_EXCERPTED TEXT:_

----

资料内容:
1.3
A Common Interface
Before Maven provided a common interface for building software, every single project had someone ded
icated to managing a fully customized build system. Developers had to take time away from developing
software to learn about the idiosyncrasies of each new project they wanted to contribute to. In 2001,
you’d have a completely different approach to building a project like Turbine than you would to building
a project like Tomcat. If a new source code analysis tool came out that would perform static analysis on
source code, or if someone developed a new unit testing framework, everybody would have to drop what
they were doing and figure out how to fit it into each project’s custom build environment. How do you run
unit tests? There were a thousand different answers. This environment was characterized by a thousand
endless arguments about tools and build procedures. The age before Maven was an age of inefficiency,
the age of the "Build Engineer".
Today, most open source developers have used or are currently using Maven to manage new software
projects. This transition is less about developers moving from one build tool to another and more about
developers starting to adopt a common interface for project builds. As software systems have become
more modular, build systems have become more complex, and the number of projects has sky-rocketed.

----

_RECORDS SHOWN:_
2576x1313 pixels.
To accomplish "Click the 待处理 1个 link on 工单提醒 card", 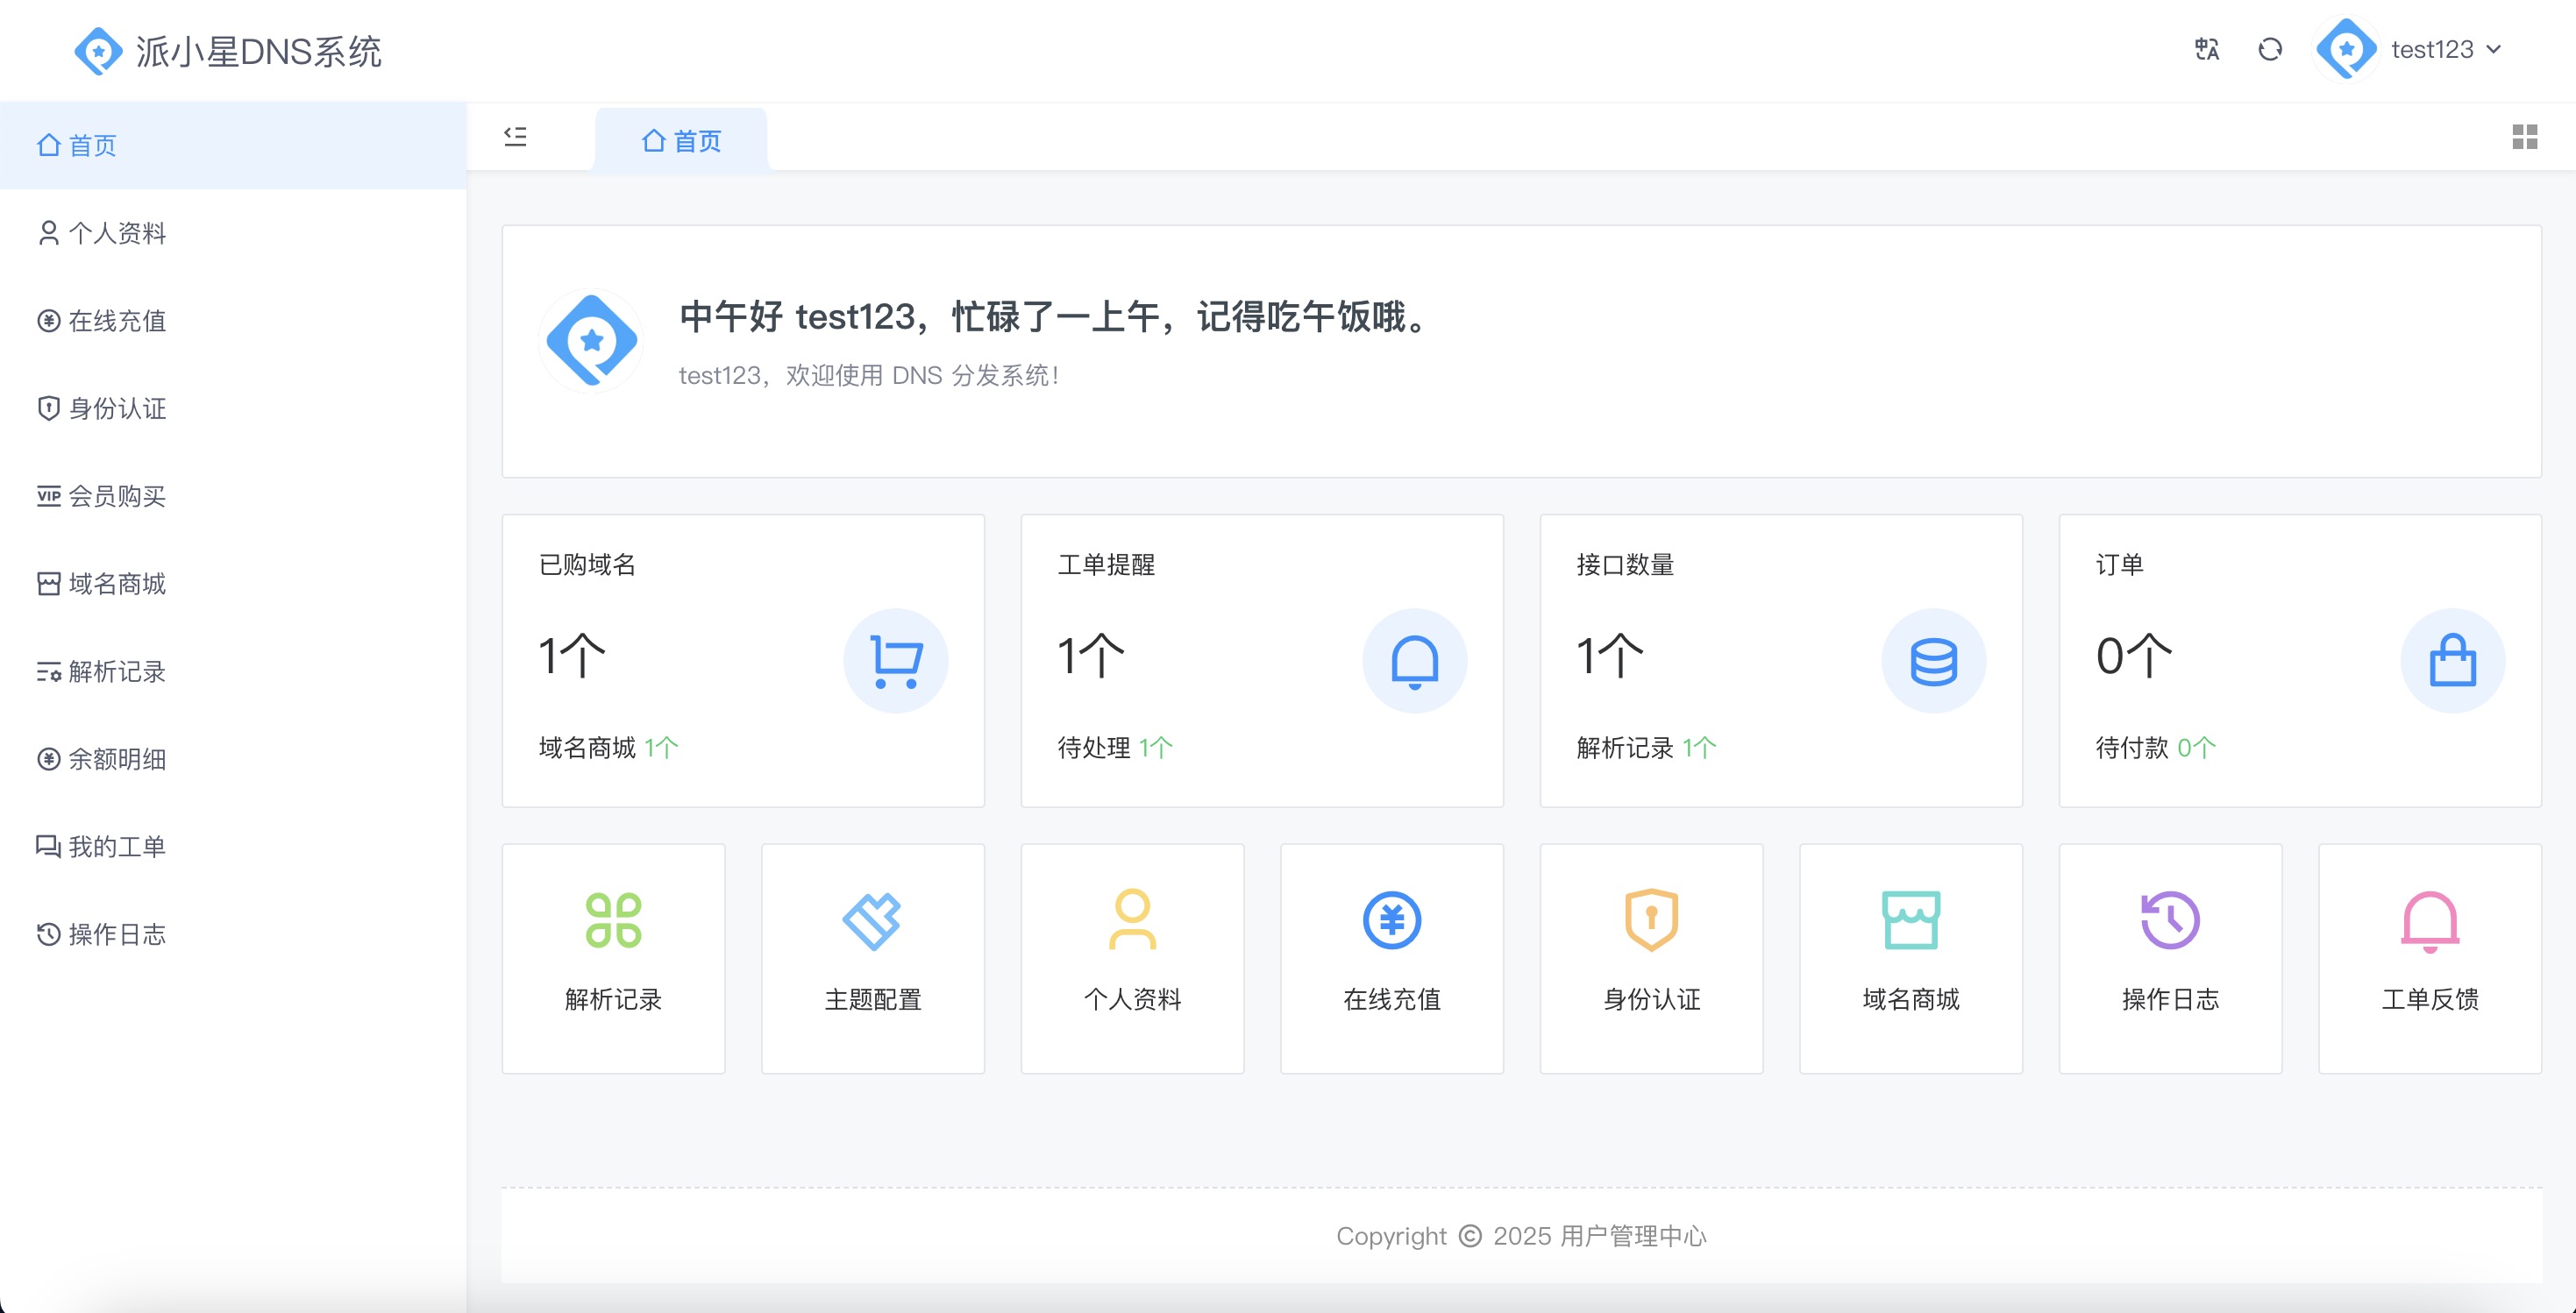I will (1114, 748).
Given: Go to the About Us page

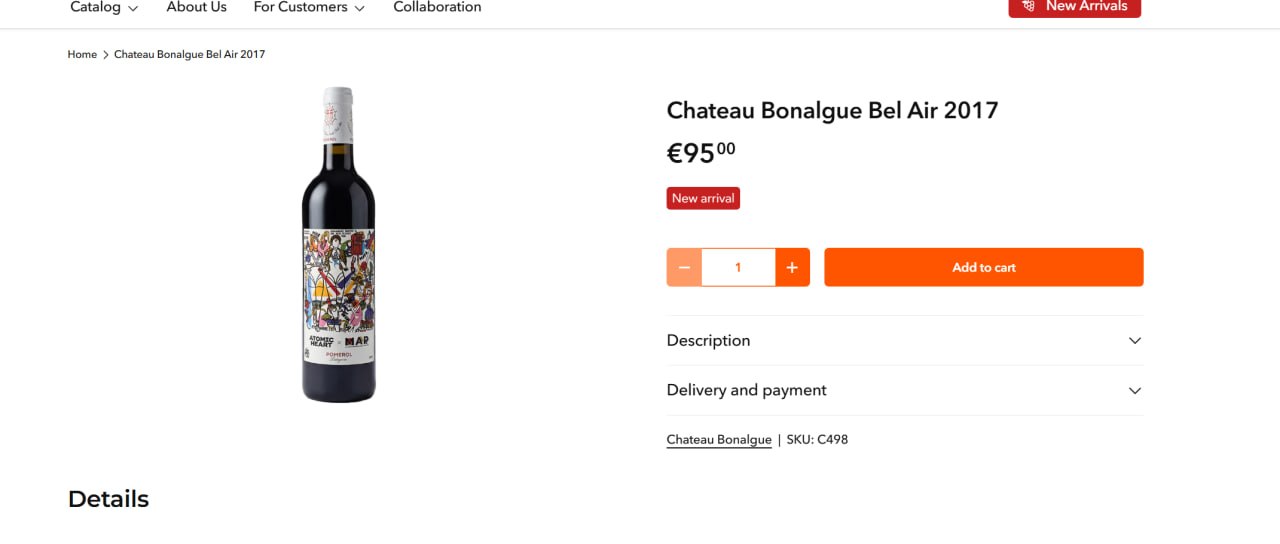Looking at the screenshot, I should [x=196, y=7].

----

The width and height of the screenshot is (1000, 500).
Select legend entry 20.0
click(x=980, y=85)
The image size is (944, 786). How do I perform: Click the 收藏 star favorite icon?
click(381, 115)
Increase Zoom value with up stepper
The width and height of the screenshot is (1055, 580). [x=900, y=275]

----

_WRITTEN TASKS:_
1 - According to the passage about Maven, what was the age before Maven called?
2 - List every software project or tool that the passage about Maven names.
3 - Go on with the passage about Maven from the point where it stops.
The listing has nothing to do with the passage about Maven.

_TASK RESULTS:_
1 - An age of inefficiency, the age of the "Build Engineer."

2 - Maven, Turbine, Tomcat

3 -
Before Maven, when you wanted to check out a project like Apache ActiveMQ or Apache ServiceMix
from Subversion and build it from source, you really had to set aside about an hour to figure out the
build system for each particular project. What does the project need to build? What libraries do I need to
download? Where do I put them? What goals can I execute in the build? In the best case, it took a few
minutes to figure out a new project’s build, and in the worst cases (like the old Servlet API implementation
in the Jakarta Project), a project’s build was so difficult it would take multiple hours just to get to the point
where a new contributor could edit source and compile the project. These days, you check it out from
source, and you run mvn install.
While Maven provides an array of benefits including dependency management and reuse of common build
logic through plugins, the core reason why it has succeeded is that it has defined a common interface for
building software. When you see that a project like Apache ActiveMQ uses Maven, you can assume that
you’ll be able to check it out from source and build it with mvn install without much hassle. You
know where the ignition keys goes, you know that the gas pedal is on the right-side, and the brake is on
the left.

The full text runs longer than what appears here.